Excerpted text:
»»

Review: MOMA - "Items: Is Fashion Modern?" 

From the MOMA - "Items: Is Fashion Modern?" explores the present, past—and sometimes the future—of 111 items of clothing and accessories that have had a strong impact on the world in the 20th and 21st centuries—and continue to hold currency today. Driven first and foremost by objects, not designers, the exhibition considers the many relationships between fashion and functionality, culture, aesthetics, politics, labor, identity, economy, and technology.” The 350 pieces within the presentation are curated by MOMA's Paola Antonelli and Michelle Millar Fisher. 
 
More from the MOMA, the exhibition’s statement at the entrance wall:
Items is the first exhibition on fashion at The Museum of Modern Art since 1944 when curator Bernard Rudofsky organized "Are Clothes Modern?", a provocation that was intended to prod museumgoers to reconsider their relationship with the clothes they wore. With today's question "ls Fashion Modern?" we shift the focus from the individual to the collective sphere and highlight not only the ways in which clothing is made but also the ways in which it might be made. Every item in the exhibition can be used as a lens through which to gain a deeper understanding of fashion in all its systemic complexity.
 
Today, like yesterday, "modern" in architecture and design indicates a constructive attitude based on the unity of the arts, working together on society's needs, aspirations, and priorities. In this exhibition, garments created for the benefit of many coexist with those made for the delight of a few. What they have in common is their influence on the world over the past one hundred years. We examine these items in three tiers: archetype, stereotype, and prototype. Presented first in the incarnation that made a particular garment or accessory significant-its stereotype-each item is accompanied by contextual material that traces it back to historical archetypes. Our method for defining a design's stereotype was subjective but drew on collective consciousness: when you close your eyes and think of a sari or a pair of chinos, what do you see? That is the item's stereotype. For about a third of these pieces, we are presenting new prototypes (whose labels have a red corner) that use pioneering materials, more sustainable approaches, and novel design techniques. Most of them were commissioned especially for this exhibition.

««

Aim:
Can you copy the passage of the MoMA fashion exhibition review from "More from the" to "its systemic complexity.", word for word?

Supplied information:
»»

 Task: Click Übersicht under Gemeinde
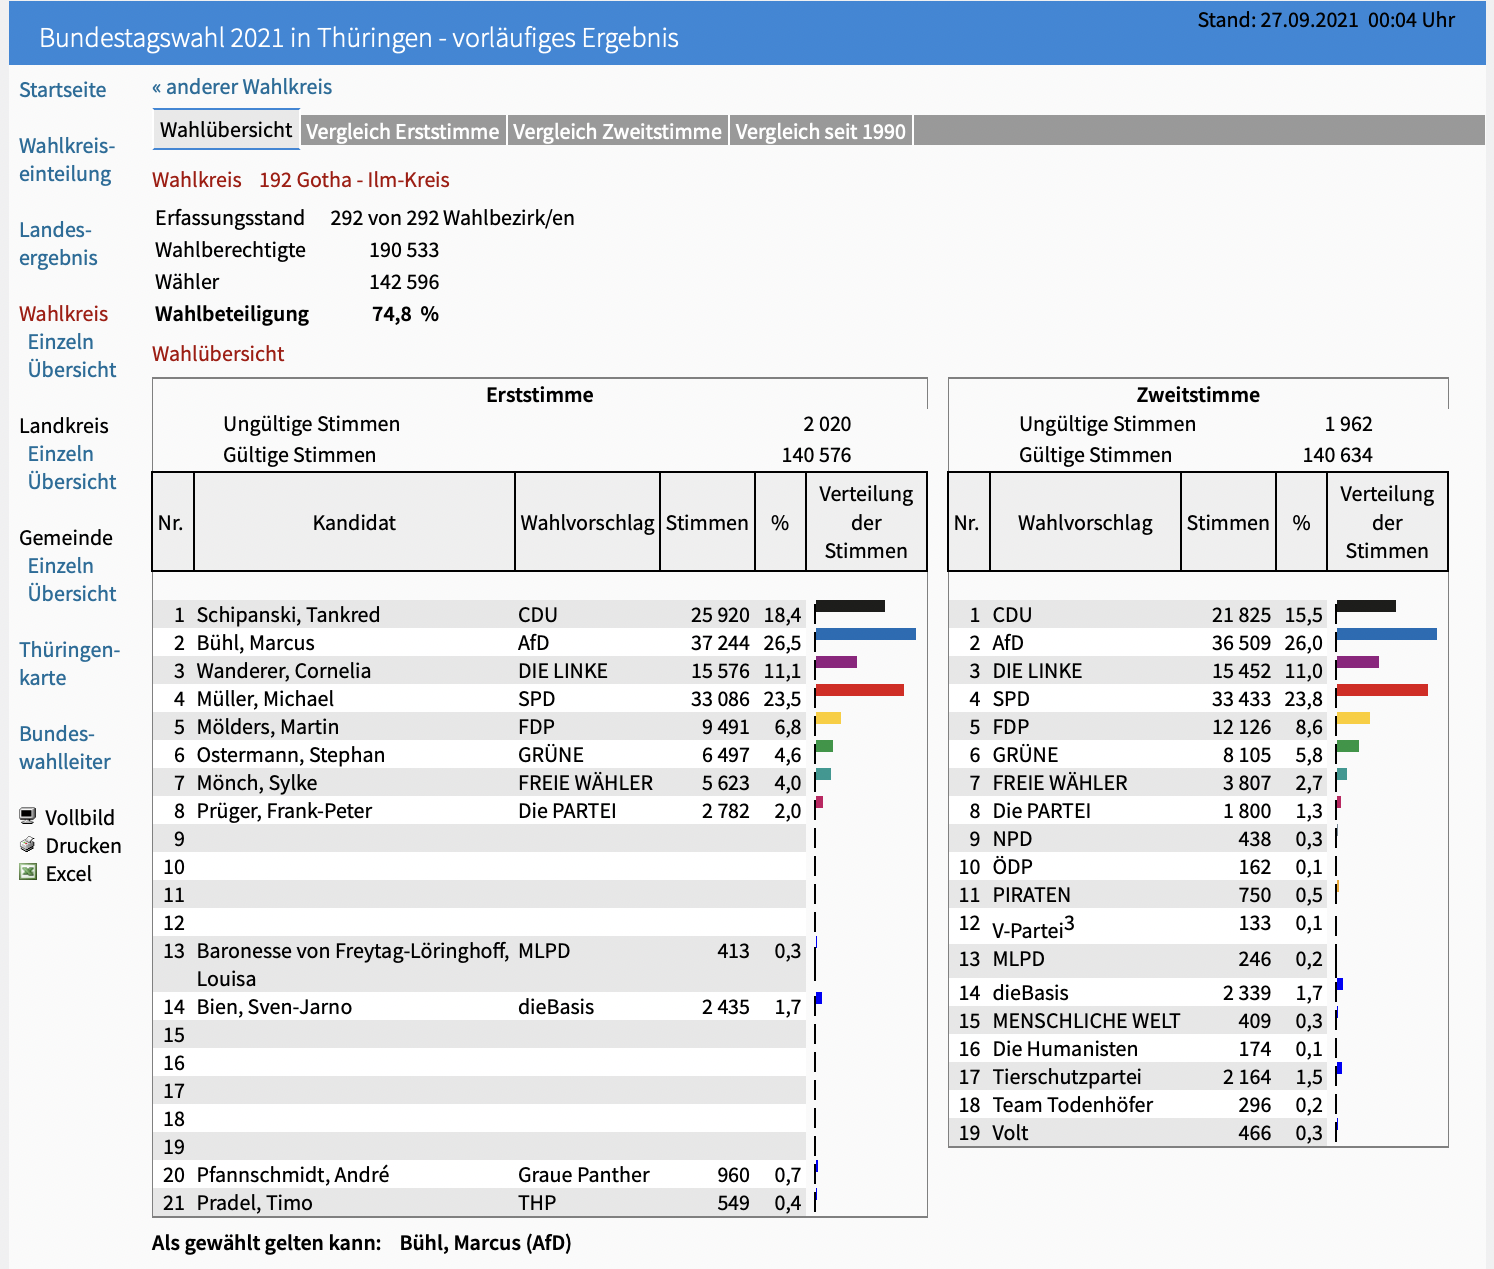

««

Exercise response:
More from the MOMA, the exhibition’s statement at the entrance wall:
Items is the first exhibition on fashion at The Museum of Modern Art since 1944 when curator Bernard Rudofsky organized "Are Clothes Modern?", a provocation that was intended to prod museumgoers to reconsider their relationship with the clothes they wore. With today's question "ls Fashion Modern?" we shift the focus from the individual to the collective sphere and highlight not only the ways in which clothing is made but also the ways in which it might be made. Every item in the exhibition can be used as a lens through which to gain a deeper understanding of fashion in all its systemic complexity.